Task input START

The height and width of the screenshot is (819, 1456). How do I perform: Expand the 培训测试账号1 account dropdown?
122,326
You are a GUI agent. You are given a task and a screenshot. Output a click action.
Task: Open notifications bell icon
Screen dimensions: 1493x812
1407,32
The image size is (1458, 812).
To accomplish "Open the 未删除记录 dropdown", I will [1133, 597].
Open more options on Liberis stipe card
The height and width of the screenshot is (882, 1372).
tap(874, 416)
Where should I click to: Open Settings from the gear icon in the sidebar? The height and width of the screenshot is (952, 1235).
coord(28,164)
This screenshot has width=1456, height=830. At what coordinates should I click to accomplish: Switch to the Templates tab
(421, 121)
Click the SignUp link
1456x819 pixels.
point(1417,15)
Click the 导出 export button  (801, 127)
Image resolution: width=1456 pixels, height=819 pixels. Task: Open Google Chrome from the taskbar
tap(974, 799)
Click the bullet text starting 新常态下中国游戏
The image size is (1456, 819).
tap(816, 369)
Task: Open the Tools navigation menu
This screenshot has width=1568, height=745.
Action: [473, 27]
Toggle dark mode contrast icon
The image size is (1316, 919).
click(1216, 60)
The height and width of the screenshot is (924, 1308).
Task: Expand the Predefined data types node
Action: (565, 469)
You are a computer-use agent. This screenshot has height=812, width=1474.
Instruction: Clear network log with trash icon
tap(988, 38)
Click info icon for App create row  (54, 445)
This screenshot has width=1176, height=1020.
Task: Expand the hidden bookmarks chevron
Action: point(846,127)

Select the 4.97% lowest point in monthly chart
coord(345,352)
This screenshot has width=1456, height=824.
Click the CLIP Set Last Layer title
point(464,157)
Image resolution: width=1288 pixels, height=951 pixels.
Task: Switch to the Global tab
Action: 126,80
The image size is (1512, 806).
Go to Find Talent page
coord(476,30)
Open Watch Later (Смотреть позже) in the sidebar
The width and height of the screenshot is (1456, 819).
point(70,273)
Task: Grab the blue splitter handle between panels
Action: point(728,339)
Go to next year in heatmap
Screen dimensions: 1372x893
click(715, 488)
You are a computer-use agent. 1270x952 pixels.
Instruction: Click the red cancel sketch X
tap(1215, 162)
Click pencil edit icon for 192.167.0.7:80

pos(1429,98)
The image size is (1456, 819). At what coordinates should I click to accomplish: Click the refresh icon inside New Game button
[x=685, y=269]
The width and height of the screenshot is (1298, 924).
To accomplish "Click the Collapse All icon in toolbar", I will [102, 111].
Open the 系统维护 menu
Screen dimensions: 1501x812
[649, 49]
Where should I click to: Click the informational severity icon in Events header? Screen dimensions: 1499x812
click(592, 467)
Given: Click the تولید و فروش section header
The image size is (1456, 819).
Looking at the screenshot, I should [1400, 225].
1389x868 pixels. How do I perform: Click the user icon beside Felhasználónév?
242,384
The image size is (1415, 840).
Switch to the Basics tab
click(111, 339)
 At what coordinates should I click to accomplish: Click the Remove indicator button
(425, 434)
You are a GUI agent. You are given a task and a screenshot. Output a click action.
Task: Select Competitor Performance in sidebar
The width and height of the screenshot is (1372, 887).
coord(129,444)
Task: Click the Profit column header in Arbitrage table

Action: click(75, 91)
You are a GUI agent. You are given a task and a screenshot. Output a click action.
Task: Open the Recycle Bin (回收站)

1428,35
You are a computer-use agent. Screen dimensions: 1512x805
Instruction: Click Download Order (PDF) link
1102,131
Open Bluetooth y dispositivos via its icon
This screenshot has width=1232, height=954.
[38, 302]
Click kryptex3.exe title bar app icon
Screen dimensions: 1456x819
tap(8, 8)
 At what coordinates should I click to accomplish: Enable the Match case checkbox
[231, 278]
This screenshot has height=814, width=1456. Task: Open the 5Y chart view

Task input END

Which lines above include the word "menu"? Show each one.

Task: Open the Tools navigation menu
Open the 系统维护 menu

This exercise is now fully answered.